=== SOURCE EXTRACT ===

Notwithstanding the two preceding sentences, the Company shall have
no
obligation to file materials provided by the Underwriters pursuant
to Section 11
which, in the reasonable determination of the Company after making
reasonable
efforts to consult with the Underwriters, are not required to be
filed pursuant
to the No-Action Letters (as defined in Section 11 below), or which
contain
erroneous information or contain any untrue statement of a material
fact or,
which, when read in conjunction with the Final Prospectus, omit to
state a
material fact required to be stated therein or necessary to make
the statements
therein not misleading; it being understood, however, that the
Company shall
have no obligation to review or pass upon the accuracy or adequacy
of, or to
correct, any Computational Materials, Collateral Term Sheets or ABS
Term Sheets
provided by the Underwriters to the Company pursuant to Section 11
hereof.

===

**WHAT NEEDS TO BE DONE:** Using the filing clause, explain in one to three sentences on what grounds the Company may decline to file materials provided by the Underwriters. The lines that follow are separate material with no connection to the filing clause.

=== SOURCE MATERIAL ===

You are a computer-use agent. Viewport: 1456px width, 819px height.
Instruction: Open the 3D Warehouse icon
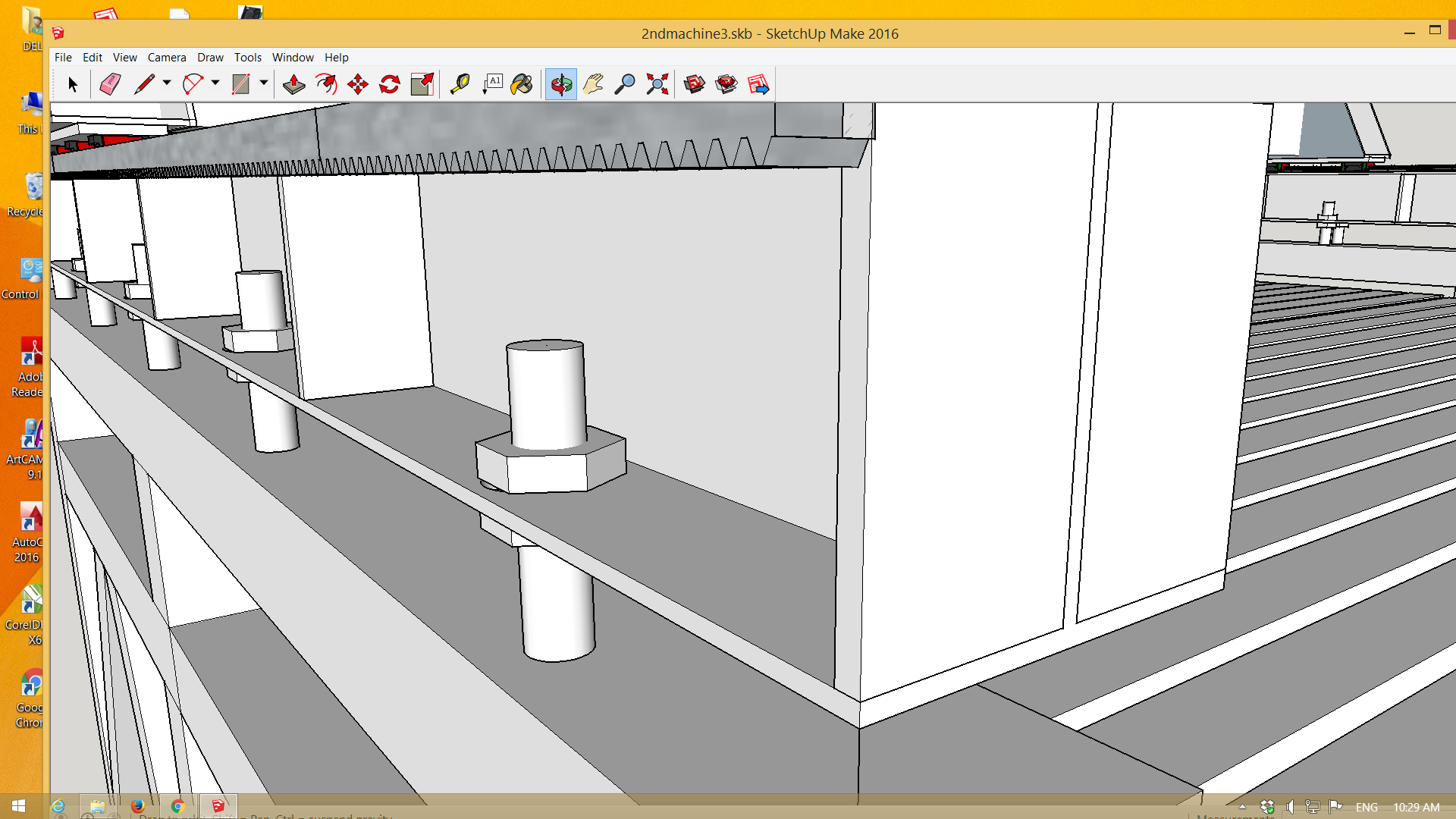(x=694, y=84)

===

**COMPLETED TASK:** The Company need not file such materials if, in its reasonable determination after reasonable efforts to consult the Underwriters, the No-Action Letters do not require them to be filed. It also need not file materials that contain erroneous information or an untrue statement of a material fact, or that, read with the Final Prospectus, omit a material fact required to be stated or needed to keep the statements from being misleading.